Feature Development Workflow
In Tecton, features are developed and tested in a notebook and then productionized as code within a Tecton feature repository (and optionally, a GitOps workflow to enable an integrated CI/CD workflow).
This gives the benefit of fast iteration speed in a notebook, while preserving DevOps best practices for productionization like version control, code reviews, and CI/CD.
A typical development workflow for building a feature and testing it in a training data set looks like this:
- Create and validate a new feature definition in a notebook
- Run the feature pipeline interactively to ensure correct feature data
- Fetch a set of registered features from a workspace and create a new feature set
- Generate training data to test the new feature in a model
- Copy the new feature definition into your feature repo
- Apply your changes to a live production workspace via the Tecton CLI or a CI/CD pipeline
If you do not need to test the feature in a model, then you would skip steps 3 and 4 above.
This page will walk through these steps in detail.
If you have not already done so, install the Tecton CLI on your local machine and in your notebook environment. Also ensure that your notebook has access to the relevant compute for your Feature Views.
1. Create and validate a local feature definition in a notebook​
Any Tecton object can be defined and validated in a notebook.
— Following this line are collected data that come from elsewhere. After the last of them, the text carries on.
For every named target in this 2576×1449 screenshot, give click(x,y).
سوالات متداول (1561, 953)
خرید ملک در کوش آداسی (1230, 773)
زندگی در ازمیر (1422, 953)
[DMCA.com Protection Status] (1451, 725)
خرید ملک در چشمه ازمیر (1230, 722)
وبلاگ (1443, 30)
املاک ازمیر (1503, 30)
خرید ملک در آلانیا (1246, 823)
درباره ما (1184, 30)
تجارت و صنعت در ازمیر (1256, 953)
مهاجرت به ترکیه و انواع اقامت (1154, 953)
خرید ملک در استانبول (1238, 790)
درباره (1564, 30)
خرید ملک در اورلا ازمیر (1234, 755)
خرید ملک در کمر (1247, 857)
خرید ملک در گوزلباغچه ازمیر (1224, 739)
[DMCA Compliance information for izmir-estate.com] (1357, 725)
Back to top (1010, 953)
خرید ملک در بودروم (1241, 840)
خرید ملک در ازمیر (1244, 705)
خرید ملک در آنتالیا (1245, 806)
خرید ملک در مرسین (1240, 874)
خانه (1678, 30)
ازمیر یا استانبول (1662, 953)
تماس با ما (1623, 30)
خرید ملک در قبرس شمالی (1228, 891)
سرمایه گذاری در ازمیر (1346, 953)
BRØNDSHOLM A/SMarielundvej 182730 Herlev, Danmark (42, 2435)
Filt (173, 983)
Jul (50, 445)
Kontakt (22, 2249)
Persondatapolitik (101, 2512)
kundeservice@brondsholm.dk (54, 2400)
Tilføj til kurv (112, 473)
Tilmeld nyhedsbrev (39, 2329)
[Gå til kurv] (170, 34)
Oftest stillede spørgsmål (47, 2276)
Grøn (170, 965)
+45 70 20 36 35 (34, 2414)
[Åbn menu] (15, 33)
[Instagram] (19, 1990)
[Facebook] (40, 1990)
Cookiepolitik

We call these definitions "local objects".
Simply write the definition in a notebook cell and call .validate()
on the
object. Tecton will ensure the definition is correct and run automatic schema
validations on feature pipelines.
- Spark
- Snowflake
from tecton import Entity, BatchSource, FileConfig, batch_feature_view, FilteredSource
from datetime import datetime, timedelta
user = Entity(name="user", join_keys=["user_id"])
user_sign_ups = BatchSource(
name="user_sign_ups",
batch_config=FileConfig(
uri="s3://tecton.ai.public/tutorials/fraud_demo/customers/data.pq",
file_format="parquet",
timestamp_field="signup_timestamp",
),
)
@batch_feature_view(
sources=[FilteredSource(user_sign_ups)],
entities=[user],
mode="spark_sql",
batch_schedule=timedelta(days=1),
ttl=timedelta(days=3650),
)
def user_credit_card_issuer(user_sign_ups):
return f"""
SELECT
user_id,
signup_timestamp,
CASE SUBSTRING(CAST(cc_num AS STRING), 0, 1)
WHEN '3' THEN 'AmEx'
WHEN '4' THEN 'Visa'
WHEN '5' THEN 'MasterCard'
WHEN '6' THEN 'Discover'
ELSE 'other'
END as credit_card_issuer
FROM
{user_sign_ups}
"""
from tecton import Entity, BatchSource, FileConfig, batch_feature_view, FilteredSource
from datetime import datetime, timedelta
user = Entity(name="user", join_keys=["user_id"])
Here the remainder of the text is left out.